The Foreclosure Prevention Act Provides Big Tax Breaks for Businesses – The Senate proclaimed a fierce bipartisan resolve two weeks ago to help American homeowners in danger of foreclosure. But while a bill that senators approved last week would take modest steps toward that goal, it would also provide billions of dollars in tax breaks — for automakers, airlines, alternative energy producers and other struggling industries, as well as home builders. The tax provisions of the Foreclosure Prevention Act, which consumer groups and labor leaders say amount to government handouts to big business, show how the credit crisis, while rattling the housing and financial markets, has created beneficiaries in the power corridors of Washington.

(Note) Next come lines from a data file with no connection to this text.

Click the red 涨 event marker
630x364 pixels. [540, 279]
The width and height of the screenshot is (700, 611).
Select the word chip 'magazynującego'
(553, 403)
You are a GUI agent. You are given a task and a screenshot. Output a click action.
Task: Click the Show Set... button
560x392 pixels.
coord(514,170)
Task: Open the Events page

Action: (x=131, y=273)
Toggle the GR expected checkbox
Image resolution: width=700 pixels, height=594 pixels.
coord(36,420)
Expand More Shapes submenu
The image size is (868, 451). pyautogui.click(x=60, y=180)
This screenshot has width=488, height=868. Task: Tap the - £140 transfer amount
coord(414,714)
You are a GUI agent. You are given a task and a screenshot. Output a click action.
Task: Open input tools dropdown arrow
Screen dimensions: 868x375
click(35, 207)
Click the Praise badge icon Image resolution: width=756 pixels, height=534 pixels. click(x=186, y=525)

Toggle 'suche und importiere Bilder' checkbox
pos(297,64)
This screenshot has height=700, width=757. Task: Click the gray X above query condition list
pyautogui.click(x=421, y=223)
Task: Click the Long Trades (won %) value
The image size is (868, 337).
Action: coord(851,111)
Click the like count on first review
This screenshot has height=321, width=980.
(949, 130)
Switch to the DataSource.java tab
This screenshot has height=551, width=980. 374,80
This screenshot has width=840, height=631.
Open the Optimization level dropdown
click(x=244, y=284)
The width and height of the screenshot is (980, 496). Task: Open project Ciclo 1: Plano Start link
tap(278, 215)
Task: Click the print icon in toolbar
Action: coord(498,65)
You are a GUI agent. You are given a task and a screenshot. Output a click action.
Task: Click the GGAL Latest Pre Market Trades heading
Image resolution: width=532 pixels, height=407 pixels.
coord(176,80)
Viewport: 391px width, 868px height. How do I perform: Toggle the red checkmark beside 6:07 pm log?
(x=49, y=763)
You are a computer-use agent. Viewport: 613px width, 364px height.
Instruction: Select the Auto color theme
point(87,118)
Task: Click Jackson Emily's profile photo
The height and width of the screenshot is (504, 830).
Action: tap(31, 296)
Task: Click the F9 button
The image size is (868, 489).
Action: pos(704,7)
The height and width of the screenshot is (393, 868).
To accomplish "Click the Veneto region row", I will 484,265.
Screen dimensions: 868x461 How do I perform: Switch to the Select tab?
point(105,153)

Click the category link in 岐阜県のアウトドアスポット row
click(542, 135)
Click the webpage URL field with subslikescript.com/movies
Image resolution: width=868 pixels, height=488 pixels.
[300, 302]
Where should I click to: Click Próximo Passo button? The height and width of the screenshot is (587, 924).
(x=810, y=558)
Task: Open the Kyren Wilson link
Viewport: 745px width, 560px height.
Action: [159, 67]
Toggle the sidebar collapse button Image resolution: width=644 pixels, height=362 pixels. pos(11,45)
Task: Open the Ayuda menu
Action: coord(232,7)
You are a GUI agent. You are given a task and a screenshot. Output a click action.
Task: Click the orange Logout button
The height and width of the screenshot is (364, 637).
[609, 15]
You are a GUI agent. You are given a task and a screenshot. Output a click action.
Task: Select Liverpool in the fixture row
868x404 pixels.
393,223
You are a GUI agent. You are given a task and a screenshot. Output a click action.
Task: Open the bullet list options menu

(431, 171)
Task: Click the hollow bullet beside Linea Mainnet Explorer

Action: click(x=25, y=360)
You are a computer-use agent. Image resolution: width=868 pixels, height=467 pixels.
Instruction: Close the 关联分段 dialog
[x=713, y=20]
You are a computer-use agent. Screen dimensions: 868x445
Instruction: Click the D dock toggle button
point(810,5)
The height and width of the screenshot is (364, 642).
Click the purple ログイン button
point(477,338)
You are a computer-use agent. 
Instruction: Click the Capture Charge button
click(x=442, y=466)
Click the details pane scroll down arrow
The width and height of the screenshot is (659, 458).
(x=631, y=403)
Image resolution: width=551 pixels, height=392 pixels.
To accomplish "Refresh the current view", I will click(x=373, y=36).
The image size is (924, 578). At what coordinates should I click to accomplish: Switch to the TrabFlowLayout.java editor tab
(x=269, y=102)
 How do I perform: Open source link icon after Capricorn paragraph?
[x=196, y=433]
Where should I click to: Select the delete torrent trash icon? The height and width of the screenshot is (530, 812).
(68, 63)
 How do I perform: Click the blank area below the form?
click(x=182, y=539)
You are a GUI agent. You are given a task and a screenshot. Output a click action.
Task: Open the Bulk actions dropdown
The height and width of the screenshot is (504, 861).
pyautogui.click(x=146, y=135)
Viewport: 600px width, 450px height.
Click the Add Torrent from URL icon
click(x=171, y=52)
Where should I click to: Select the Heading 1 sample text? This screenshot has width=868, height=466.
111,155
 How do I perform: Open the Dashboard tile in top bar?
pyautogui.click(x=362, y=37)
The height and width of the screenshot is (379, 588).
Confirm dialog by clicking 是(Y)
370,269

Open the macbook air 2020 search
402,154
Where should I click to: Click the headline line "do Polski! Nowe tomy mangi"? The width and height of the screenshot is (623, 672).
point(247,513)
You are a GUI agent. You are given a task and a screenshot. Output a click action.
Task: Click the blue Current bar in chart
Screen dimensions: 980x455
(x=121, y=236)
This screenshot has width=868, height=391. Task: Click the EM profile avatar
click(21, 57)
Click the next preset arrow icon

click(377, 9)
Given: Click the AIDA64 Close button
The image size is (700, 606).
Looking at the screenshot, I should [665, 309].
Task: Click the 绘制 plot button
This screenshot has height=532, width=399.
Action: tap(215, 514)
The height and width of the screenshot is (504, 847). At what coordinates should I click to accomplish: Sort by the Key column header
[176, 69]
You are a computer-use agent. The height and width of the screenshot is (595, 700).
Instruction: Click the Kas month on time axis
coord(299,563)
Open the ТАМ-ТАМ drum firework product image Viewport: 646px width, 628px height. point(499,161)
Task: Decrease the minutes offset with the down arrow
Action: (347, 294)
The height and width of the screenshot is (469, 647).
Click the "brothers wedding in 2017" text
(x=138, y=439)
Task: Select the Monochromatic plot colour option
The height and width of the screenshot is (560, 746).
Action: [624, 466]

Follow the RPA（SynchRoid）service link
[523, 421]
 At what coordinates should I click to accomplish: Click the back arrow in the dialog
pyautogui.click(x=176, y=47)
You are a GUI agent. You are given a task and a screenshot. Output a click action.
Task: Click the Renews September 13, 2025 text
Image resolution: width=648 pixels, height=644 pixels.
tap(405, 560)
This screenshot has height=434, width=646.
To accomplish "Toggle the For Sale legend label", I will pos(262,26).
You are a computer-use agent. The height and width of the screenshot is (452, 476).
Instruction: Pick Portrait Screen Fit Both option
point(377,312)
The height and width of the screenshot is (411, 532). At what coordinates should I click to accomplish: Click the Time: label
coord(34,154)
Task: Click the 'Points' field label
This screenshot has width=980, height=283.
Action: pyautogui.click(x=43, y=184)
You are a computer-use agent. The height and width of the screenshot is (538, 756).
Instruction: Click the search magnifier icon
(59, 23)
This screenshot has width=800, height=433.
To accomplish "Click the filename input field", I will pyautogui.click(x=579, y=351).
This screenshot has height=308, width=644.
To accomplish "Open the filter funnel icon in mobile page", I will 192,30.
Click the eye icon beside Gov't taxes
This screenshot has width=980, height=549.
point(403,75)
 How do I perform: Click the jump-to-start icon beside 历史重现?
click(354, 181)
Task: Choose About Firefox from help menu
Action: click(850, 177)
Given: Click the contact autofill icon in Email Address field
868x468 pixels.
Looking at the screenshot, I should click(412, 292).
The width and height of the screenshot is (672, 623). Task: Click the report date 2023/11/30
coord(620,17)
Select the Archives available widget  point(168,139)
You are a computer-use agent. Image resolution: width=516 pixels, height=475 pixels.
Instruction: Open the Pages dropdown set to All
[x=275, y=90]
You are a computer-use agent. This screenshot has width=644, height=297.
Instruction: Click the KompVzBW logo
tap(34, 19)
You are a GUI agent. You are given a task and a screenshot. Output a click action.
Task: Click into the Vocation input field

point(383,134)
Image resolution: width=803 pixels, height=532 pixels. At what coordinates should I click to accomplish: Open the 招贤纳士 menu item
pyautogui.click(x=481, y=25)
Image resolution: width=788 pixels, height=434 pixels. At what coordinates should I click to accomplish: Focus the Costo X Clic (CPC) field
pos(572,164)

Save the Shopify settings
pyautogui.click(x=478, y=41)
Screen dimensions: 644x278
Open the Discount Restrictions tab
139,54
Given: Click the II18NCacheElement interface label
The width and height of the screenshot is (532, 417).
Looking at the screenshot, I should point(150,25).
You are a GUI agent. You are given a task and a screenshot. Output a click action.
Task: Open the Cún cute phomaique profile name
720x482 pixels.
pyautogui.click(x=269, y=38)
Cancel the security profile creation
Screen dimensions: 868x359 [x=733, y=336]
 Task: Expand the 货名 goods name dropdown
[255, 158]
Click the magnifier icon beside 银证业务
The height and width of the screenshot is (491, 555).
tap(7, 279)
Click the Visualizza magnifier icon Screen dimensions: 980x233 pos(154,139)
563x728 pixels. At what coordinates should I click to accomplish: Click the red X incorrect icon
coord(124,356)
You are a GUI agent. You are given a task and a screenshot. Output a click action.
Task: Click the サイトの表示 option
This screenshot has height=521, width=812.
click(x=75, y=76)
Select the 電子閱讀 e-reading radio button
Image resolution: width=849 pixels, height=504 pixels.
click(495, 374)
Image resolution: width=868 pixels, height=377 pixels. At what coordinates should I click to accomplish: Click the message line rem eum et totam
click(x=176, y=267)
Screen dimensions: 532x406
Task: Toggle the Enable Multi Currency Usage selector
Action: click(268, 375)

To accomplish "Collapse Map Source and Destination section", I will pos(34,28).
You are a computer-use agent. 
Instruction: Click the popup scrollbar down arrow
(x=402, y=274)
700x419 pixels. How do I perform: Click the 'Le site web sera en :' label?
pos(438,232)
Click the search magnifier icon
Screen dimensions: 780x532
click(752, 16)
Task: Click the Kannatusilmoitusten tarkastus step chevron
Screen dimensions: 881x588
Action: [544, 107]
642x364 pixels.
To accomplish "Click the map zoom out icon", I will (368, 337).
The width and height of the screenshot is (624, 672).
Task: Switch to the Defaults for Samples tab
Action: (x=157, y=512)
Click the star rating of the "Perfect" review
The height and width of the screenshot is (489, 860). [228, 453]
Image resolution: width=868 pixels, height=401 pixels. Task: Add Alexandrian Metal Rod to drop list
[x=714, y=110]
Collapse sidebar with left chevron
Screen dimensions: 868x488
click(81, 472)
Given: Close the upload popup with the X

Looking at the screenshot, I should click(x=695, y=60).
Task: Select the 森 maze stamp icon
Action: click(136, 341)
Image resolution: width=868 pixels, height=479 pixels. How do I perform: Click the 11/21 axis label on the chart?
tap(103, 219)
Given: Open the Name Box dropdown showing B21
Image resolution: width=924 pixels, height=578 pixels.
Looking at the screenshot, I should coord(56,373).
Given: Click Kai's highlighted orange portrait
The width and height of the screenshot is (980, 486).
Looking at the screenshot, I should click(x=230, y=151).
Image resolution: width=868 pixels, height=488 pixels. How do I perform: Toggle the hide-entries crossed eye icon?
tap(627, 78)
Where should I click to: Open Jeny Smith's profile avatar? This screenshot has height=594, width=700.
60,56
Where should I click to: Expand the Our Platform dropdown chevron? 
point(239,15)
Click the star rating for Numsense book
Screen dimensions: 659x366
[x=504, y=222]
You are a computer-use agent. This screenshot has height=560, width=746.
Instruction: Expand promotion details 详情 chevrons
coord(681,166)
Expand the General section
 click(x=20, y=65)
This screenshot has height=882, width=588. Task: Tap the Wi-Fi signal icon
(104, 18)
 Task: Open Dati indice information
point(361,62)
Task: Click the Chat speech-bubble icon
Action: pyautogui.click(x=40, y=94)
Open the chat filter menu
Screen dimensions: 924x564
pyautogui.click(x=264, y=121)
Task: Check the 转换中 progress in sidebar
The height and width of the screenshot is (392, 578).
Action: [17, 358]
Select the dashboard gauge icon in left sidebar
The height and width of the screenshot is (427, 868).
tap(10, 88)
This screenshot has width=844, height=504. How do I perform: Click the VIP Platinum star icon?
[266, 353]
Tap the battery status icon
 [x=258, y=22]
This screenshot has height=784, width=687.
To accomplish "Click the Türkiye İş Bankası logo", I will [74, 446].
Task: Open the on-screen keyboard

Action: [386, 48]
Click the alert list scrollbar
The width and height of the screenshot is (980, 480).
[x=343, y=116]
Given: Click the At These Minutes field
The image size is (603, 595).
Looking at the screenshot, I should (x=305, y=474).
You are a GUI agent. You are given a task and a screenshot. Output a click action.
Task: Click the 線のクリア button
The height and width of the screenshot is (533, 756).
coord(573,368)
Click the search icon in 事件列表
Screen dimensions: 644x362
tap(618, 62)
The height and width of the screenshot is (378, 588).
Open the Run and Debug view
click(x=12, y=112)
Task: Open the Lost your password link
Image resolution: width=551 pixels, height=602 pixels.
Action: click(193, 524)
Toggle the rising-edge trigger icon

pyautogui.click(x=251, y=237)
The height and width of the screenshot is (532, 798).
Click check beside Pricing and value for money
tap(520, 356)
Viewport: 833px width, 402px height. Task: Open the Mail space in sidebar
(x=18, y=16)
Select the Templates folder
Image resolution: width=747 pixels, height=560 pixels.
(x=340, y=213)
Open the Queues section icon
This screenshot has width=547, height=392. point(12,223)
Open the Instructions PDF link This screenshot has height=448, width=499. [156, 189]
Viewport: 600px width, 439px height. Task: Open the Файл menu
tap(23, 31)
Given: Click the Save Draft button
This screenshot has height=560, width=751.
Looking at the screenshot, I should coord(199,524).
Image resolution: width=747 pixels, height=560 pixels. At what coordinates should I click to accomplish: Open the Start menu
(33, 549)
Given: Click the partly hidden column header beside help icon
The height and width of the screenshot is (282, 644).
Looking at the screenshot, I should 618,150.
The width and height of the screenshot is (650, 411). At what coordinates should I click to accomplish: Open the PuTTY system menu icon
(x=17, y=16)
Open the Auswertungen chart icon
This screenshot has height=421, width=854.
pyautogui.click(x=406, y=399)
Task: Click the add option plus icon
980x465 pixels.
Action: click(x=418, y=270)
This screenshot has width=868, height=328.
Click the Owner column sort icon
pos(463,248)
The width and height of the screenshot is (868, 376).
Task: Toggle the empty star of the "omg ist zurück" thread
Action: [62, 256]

No Straight-Talk on Recipes From Cindy McCain – Recipes posted on the John McCain Web site — listed as “McCain Family Recipes” — are actually taken almost verbatim from the Food Networks’ site. McCain’s tuna recipe was actually developed and submitted to the Food Network by cookbook author and former “Cooking Thin” host Kathleen Daelemans. The recipe for farfalle pasta with turkey sausage, peas and mushrooms was a “quick pasta classic” from the TV show “Everyday Italian.” That old McCain standby — rosemary chicken — was a creation of TV chef Rachael Ray and was lifted, with a few changes, from the same Food Network site. All three were listed on a McCain Web page titled “Cindy’s Recipes.” Even if the recipes had been Cindy McCain’s own, it’s hard to see how the campaign thought it could win over Middle American voters with dishes such as crab scampi served over whole-wheat spaghetti.

Student Asks Whether Hillary Clinton Had Resorted to “Hitting the Sauce” – During the Hardball College Tour on Tuesday night, a Villanova student asked John McCain whether he thought Hillary Clinton “finally resorted to hitting the sauce because of unfavorable polling.” What kind of kid would ask such a question? The student is Peter Doocy, the son of Fox News anchor Steve Doocy. Like father, like son. Peter also works as an intern with the “FOX & Friends” staff. Fast learner there.

McCain Reveals Confusion Over Who Makes Global Military Decisions – Republican presidential candidate Sen. John McCain of Arizona may not have been paying the closest of attention last week during hearings on the Bush administration’s Iraq policy. Speaking Monday at the annual meeting of the Associated Press, McCain was asked whether he, if elected, would shift combat troops from Iraq to Afghanistan to intensify the search for al-Qaida leader Osama bin Laden.

“I would not do that unless Gen. [David] Petraeus said that he felt that the situation called for that,” McCain said, referring to the top U.S. commander in Iraq. Petraeus, however, made clear last week that he has nothing to do with the decision. Testifying last week before four congressional committees, including the Senate Armed Services Committee on which McCain is the ranking Republican, Petraeus said the decision about whether troops could be shifted from Iraq to Afghanistan was not his responsibility because his portfolio is limited to the multi-national force in Iraq. Decisions about Afghanistan would be made by others, he said. (Notice that this article is from The Army Times, not hardly the liberal media. – JLV)

McCain Might be Coming Under Increased Influence From the Neoconservatives – John McCain might be coming under increased influence from the neoconservatives, whose thinking dominated President Bush’s first term and played a pivotal role in building the case for war. The concerns have emerged in the weeks since Mr. McCain became his party’s presumptive nominee and began more formally assembling a list of foreign policy advisers. Among those on the list are several prominent neoconservatives, including Robert Kagan, an author who helped write much of the foreign policy speech that Mr. McCain delivered in Los Angeles on March 26, in which he described himself as “a realistic idealist.” Others include the security analyst Max Boot and a former United Nations ambassador, John R. Bolton. One of the chief concerns of the pragmatists is that Mr. McCain is susceptible to influence from the neoconservatives because he is not as fully formed on foreign policy as his campaign advisers say he is, and that while he speaks authoritatively, he operates too much off the cuff and has not done the deeper homework required of a presidential candidate.